Parliament of Georgia, Tbilisi, Georgia

The Culture Committee of the Parliament of Georgia is one of the committees of the Parliament of Georgia. Within the competence established by the Constitution of Georgia and the legislation, coordinates the cultural policy in the country, including the determination and implementation of institutional reforms and programs in this field. It prepares/reviews draft laws related to the protection of cultural heritage.

The Culture Committee of the Parliament of Georgia was established on March 16, 2021. Until 2021 cultural issues were included within the competence of the Education, Science and Culture Committee of the Parliament, but the Georgian Dream-Democratic Georgia party decided to establish a separate culture committee, the 16th committee in parliament. Elisso Bolkvadze — Georgian pianist, UNESCO Artist for Peace and member of the 10th Term Parliament of Georgia, was elected as the Chairman of the Culture Committee.
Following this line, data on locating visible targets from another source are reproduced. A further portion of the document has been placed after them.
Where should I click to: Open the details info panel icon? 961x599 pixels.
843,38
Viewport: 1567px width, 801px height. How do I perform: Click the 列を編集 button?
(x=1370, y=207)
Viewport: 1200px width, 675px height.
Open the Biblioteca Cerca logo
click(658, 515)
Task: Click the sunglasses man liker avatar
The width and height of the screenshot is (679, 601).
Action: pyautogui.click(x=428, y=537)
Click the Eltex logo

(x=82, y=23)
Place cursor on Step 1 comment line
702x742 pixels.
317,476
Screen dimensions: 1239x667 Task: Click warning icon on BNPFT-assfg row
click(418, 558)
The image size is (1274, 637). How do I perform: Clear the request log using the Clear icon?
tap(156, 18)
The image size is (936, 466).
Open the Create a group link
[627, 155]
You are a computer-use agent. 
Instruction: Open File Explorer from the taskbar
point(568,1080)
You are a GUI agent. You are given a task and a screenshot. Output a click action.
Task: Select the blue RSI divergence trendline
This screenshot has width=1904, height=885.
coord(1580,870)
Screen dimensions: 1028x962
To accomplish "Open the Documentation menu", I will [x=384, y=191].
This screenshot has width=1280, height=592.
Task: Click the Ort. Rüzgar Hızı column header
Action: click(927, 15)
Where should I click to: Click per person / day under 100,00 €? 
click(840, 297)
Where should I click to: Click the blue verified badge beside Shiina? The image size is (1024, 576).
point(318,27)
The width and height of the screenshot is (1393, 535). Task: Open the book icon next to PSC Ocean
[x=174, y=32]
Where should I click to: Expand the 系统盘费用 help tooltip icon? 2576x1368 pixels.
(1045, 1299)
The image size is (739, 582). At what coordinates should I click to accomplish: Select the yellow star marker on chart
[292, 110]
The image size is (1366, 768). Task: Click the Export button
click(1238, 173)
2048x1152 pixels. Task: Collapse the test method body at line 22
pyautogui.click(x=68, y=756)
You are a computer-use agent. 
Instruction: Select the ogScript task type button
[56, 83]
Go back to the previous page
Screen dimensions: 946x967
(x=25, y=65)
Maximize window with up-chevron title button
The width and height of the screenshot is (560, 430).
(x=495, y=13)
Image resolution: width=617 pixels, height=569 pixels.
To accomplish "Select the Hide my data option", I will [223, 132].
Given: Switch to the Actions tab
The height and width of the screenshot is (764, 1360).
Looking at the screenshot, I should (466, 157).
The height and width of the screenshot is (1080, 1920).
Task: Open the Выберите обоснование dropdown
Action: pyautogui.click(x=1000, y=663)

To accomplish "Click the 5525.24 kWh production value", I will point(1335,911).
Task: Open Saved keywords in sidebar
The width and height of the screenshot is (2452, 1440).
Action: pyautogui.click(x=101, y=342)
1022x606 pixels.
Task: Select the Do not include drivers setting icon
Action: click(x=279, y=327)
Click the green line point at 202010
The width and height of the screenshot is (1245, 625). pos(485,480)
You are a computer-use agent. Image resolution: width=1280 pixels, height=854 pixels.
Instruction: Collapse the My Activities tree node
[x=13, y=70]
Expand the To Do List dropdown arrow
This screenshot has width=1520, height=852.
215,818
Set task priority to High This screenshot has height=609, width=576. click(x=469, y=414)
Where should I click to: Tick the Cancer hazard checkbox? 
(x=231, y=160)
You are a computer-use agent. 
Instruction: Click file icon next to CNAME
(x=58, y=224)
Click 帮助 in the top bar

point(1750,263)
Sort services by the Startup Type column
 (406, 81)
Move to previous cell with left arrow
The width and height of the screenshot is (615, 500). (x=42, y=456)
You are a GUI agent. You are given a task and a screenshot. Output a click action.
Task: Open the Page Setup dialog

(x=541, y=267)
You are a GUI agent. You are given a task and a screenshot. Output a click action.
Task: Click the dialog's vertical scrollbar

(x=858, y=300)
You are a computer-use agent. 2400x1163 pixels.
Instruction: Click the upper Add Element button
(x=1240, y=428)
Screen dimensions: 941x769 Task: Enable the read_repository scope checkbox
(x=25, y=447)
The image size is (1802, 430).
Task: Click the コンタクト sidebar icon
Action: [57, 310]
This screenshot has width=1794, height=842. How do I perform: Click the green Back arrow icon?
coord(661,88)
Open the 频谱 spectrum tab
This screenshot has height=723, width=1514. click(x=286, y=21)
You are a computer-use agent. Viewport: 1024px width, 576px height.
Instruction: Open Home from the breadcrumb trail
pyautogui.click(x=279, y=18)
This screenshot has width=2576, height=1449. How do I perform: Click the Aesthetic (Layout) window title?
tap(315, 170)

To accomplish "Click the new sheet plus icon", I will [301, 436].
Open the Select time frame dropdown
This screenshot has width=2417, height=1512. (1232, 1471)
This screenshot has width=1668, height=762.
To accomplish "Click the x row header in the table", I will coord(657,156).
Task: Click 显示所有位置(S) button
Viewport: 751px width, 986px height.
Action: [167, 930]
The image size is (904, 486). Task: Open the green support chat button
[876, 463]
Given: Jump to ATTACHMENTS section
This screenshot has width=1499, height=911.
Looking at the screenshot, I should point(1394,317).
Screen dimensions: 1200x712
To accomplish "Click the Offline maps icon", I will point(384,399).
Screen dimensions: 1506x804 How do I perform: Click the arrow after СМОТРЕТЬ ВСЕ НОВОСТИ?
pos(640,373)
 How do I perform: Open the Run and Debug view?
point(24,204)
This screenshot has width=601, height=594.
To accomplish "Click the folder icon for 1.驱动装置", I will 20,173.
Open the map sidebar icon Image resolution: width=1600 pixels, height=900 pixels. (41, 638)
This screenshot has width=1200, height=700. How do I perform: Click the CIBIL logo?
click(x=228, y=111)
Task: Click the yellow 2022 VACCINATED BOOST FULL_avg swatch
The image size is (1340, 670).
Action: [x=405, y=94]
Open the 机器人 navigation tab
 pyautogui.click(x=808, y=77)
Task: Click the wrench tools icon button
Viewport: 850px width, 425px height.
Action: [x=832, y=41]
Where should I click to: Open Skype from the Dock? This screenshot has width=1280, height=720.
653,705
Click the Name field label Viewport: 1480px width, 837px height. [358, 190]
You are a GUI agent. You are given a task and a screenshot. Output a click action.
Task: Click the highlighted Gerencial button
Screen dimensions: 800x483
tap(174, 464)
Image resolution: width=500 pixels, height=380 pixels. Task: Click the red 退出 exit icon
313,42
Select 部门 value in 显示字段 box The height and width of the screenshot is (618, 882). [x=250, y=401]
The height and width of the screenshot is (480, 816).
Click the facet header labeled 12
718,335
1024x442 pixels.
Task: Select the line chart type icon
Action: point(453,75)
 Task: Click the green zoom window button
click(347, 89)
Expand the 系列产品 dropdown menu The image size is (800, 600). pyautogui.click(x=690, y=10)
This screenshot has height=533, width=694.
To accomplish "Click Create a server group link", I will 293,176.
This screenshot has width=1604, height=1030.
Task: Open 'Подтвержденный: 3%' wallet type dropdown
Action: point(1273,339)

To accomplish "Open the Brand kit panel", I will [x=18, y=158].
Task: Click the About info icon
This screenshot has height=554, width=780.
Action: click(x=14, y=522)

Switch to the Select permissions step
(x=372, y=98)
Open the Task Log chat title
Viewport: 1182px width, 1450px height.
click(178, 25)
The Culture Committee consists of 11 deputies.

On November 25, 2024, Giorgi Gabunia, a member of the 11th convocation of the Parliament of Georgia, has been elected as the Chairman of the Culture Committee. Giorgi Gabunia is a professional lawyer and the head of the "Society Georgian".

The Culture Committee of the Parliament of Georgia has determined the promotion of art education as one of the most important issues. The work to amend the law of Georgia on copyright and the rights associated with it is proceeding. The priorities of the Culture Committee were to promote the introduction and development of the art industry and cultural diplomacy in Georgia and to present Georgian culture worldwide.